Entre chuva, fé e gritos de protesto, Nikolas Ferreira encerra caminhada com ato pró-Bolsonaro em Brasília

Entre chuva, fé e gritos de protesto, Nikolas Ferreira encerra caminhada com ato pró-Bolsonaro em Brasília

Manifestação reuniu aliados políticos, enfrentou temporal e terminou com críticas diretas ao STF no coração da capital

Depois de sete dias na estrada, cruzando cerca de 240 quilômetros a pé, o deputado federal Nikolas Ferreira (PL-MG) chegou a Brasília e transformou o fim da caminhada em um grande ato público em defesa da anistia e em apoio ao ex-presidente Jair Bolsonaro. A manifestação aconteceu neste domingo (25), na Praça do Cruzeiro, sob chuva intensa e clima de forte tensão política.

Mesmo com o tempo fechado, o protesto reuniu nomes conhecidos da direita, como Carlos Bolsonaro, os deputados Carlos Jordy (PL-RJ), Zé Trovão (PL-SC), Bia Kicis (PL-DF) e Filipe Barros (PL-PR). O cenário foi marcado por palavras de ordem, discursos inflamados e um público visivelmente determinado a permanecer, apesar das condições adversas.

Durante o evento, Nikolas subiu em um trio elétrico para encerrar o ato e fez um discurso duro, mirando diretamente o ministro do STF Alexandre de Moraes. Em meio aos aplausos, disparou: “Alexandre de Moraes, o Brasil não tem medo de você”, frase que ecoou entre os manifestantes.

Horas antes, enquanto o público aguardava a chegada do deputado, o temporal provocou um episódio grave: algumas pessoas foram atingidas por um raio. Segundo o Corpo de Bombeiros, 72 manifestantes precisaram de atendimento médico, o que reforçou o clima de alerta ao longo do dia.

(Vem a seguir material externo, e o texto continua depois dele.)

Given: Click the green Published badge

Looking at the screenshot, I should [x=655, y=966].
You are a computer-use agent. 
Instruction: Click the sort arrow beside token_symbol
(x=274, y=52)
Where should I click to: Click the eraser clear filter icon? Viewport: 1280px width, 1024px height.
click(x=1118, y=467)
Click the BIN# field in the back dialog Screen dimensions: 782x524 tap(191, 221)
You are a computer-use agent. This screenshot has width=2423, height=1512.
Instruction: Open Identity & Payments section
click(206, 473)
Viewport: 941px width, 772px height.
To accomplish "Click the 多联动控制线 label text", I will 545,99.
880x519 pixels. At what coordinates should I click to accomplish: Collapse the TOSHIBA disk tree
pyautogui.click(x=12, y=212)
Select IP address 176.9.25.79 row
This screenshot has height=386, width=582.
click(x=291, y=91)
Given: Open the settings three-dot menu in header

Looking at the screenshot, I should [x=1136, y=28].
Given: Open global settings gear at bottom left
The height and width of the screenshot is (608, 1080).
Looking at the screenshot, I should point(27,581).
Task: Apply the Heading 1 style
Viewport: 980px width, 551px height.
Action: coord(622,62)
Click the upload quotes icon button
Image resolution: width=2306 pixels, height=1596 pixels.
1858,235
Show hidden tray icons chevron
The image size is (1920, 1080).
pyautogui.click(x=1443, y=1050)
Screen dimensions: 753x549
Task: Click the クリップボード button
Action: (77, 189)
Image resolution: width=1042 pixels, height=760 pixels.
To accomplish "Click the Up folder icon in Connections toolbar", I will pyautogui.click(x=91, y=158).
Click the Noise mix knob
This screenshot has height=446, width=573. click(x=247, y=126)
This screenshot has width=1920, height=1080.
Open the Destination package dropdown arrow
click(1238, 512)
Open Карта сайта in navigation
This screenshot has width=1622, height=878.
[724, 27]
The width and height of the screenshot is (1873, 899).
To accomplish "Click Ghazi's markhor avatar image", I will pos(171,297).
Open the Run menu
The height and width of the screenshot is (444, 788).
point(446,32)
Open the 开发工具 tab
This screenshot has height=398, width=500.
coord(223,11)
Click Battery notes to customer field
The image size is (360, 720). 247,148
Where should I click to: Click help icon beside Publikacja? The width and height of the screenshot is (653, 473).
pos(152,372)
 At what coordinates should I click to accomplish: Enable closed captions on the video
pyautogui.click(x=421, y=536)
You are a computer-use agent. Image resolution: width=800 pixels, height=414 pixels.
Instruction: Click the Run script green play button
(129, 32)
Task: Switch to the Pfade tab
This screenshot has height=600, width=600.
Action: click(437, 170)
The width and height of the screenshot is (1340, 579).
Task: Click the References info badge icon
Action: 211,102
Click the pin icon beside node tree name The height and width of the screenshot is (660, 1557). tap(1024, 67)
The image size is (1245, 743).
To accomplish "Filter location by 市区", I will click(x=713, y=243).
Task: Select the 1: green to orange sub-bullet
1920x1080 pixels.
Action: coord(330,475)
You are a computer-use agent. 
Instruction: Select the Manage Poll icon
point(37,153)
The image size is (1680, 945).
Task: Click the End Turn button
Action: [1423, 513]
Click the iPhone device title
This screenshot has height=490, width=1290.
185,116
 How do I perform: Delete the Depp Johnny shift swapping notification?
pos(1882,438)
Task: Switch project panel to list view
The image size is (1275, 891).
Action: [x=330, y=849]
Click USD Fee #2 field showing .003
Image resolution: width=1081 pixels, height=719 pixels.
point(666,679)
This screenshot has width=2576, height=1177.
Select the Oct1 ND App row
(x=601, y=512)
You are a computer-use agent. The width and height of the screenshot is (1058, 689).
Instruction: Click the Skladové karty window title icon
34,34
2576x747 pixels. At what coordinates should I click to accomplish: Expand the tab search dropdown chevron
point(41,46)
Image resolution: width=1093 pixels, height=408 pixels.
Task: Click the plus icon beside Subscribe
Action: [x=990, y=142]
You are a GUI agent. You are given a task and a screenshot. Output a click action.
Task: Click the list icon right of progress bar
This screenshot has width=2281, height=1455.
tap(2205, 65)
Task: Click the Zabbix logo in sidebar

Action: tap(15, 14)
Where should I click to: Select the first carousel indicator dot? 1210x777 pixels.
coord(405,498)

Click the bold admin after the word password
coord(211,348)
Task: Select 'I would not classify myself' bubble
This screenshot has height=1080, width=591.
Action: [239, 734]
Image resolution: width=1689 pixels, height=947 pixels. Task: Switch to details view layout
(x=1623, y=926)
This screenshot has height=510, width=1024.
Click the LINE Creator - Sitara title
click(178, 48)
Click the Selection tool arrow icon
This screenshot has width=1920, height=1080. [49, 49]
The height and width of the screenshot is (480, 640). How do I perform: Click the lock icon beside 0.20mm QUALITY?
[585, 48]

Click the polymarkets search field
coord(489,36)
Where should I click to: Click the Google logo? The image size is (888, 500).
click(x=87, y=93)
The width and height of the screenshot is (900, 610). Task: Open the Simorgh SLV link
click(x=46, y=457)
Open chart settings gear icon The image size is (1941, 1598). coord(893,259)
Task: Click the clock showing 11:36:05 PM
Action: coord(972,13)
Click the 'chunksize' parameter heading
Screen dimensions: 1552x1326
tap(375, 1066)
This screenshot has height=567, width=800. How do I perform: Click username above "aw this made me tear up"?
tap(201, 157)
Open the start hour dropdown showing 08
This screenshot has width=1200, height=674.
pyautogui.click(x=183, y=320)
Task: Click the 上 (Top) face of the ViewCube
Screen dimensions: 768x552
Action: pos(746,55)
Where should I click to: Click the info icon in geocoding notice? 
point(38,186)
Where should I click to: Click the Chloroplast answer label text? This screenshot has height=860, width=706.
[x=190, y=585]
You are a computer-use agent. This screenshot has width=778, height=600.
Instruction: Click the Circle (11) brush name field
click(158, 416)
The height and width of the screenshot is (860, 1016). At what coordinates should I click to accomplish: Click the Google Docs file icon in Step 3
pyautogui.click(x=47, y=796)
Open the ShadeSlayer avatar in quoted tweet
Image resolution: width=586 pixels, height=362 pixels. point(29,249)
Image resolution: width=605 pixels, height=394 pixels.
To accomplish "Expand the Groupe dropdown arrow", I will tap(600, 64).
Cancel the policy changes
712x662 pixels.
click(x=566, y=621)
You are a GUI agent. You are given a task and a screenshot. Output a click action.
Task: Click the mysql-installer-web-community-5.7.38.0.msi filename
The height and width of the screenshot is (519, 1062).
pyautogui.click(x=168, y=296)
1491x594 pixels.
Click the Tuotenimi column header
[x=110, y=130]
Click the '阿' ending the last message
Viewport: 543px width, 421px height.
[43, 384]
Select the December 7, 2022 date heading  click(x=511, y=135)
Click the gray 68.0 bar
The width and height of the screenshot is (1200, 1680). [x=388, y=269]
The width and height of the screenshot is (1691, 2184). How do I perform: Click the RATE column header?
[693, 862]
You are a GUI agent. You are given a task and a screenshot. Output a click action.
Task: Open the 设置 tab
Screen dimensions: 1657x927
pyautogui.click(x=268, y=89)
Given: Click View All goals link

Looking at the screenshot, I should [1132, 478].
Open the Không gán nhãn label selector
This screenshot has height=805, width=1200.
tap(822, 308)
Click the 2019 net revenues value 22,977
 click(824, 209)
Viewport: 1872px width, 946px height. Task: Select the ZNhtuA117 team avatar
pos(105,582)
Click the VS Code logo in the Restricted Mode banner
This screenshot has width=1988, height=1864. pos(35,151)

O local da manifestação não foi escolhido por acaso. A Praça do Cruzeiro fica a cerca de 7 quilômetros da Praça dos Três Poderes e foi definida após decisão de Alexandre de Moraes, que proibiu atos e acampamentos nas proximidades do Complexo da Papuda, onde Bolsonaro está preso. Mesmo assim, no sábado (24), o Palácio do Planalto instalou grades de proteção, sinalizando preocupação com possíveis desdobramentos.

Ainda pela manhã, ao iniciar o último trecho da caminhada, Nikolas afirmou que o principal objetivo já havia sido cumprido. Segundo ele, mais do que o ato final, a mobilização serviu para “despertar as pessoas e abrir os olhos para o que está acontecendo no país”. O deputado também revelou que passou a usar colete à prova de balas, por orientação da polícia legislativa, após receber ameaças.

No último dia do trajeto, Carlos Bolsonaro se juntou ao grupo. O movimento também recebeu manifestações públicas de apoio de Eduardo e Flávio Bolsonaro, além do governador de São Paulo, Tarcísio de Freitas, que elogiou a iniciativa e destacou a energia dos brasileiros dispostos a promover mudanças.

Mesmo à distância, Flávio Bolsonaro, que está em Israel, incentivou os apoiadores a comparecerem ao ato e apelou ao tom religioso. Já a ex-primeira-dama Michelle Bolsonaro marcou presença, agradeceu aos participantes e chamou Nikolas de “nosso líder”, classificando a manifestação como pacífica, ordeira e guiada por Deus.

Entre chuva, discursos e simbolismo político, o ato terminou como começou: cercado de emoção, tensão institucional e a sensação de que a caminhada foi menos sobre quilômetros percorridos — e mais sobre o recado que seus organizadores quiseram deixar em Brasília.